佐和山城下「聞書」の謎21

『淡海落穂集』にはこの神社仏閣の破壊にともなって発生したある事件のことが描写されている。
少し長い引用になるが、そこには「慶長年間に彦根山に城が出来たとき、彦根寺、門甲寺を引いた時、残った社寺欽明殿養花院を他所へ立ち退かせると奉行が言い渡したとき、彦根浜村の作印庄作、了玄という百姓が、昔からの神仏であるから社堂に霊あることを言い立て、替地を止めるよう奉行と大論になった。それならと宮一社と寺々の本尊二体、坊主三人を残らず船に乗せて、多景島際で沈みかけたので、残る百姓たちは口を閉じ恐れ、物も言うものもなく、地取がされたという。」と記されている。

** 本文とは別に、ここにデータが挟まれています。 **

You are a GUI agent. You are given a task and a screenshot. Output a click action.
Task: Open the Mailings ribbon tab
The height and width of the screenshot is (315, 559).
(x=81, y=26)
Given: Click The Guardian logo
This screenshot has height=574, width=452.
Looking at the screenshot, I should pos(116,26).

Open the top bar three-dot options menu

ここでは、神社仏閣の破壊に反対して声を上げた領民や僧たちが、役人たちに船に乗せられ、仏像もろとも琵琶湖に沈められそうになったというのである。
このように、井伊家は寺社の破壊に反対する領民たちを有無を言わさず力で屈服させていった。
これら「聞書」に残された記述は、今まで先祖代々慣れ親しんできた神社・仏閣を目の前で壊された領民たちの新たな支配者への精一杯の反抗であり怒りの声の反映であったろう。
こうして、彦根城下の建設に伴って三成時代に存在した寺社はことごとく消滅させられていった。